- [Stored data]

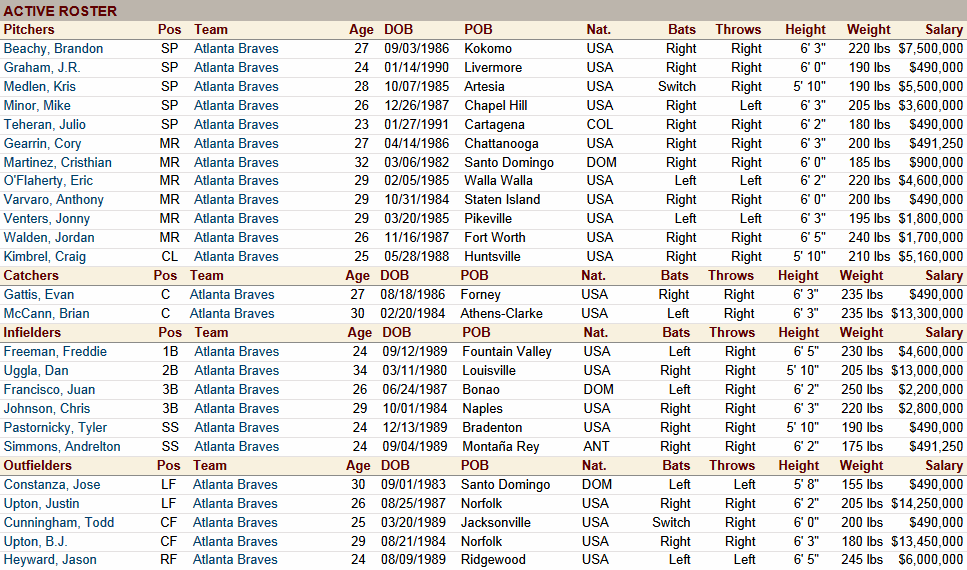Click the Age header in the Pitchers section
Image resolution: width=967 pixels, height=570 pixels.
[360, 29]
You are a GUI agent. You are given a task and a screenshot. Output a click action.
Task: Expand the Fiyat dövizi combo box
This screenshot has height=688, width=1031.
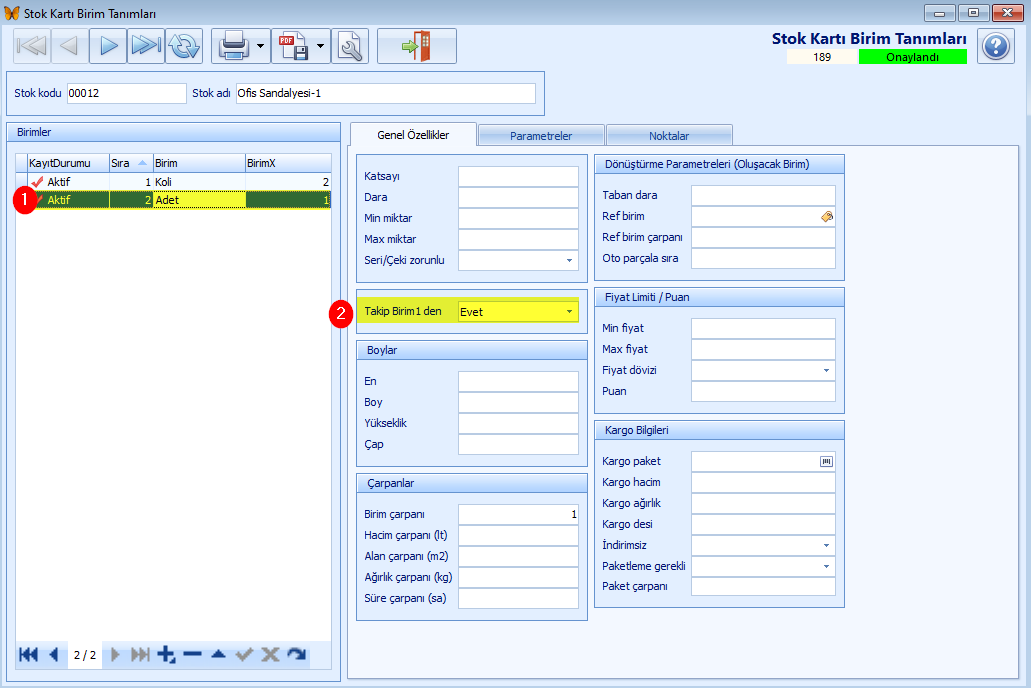pos(827,370)
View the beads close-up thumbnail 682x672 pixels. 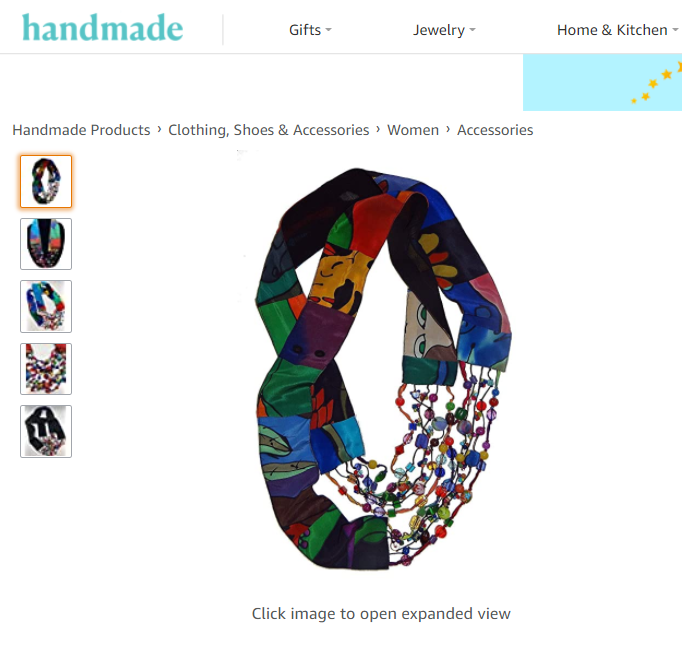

- [Set task] Gather each line in the rows above that contains the word "width".

- [Correct answer]
Image resolution: width=967 pixels, height=570 pixels.
This screenshot has height=688, width=1031.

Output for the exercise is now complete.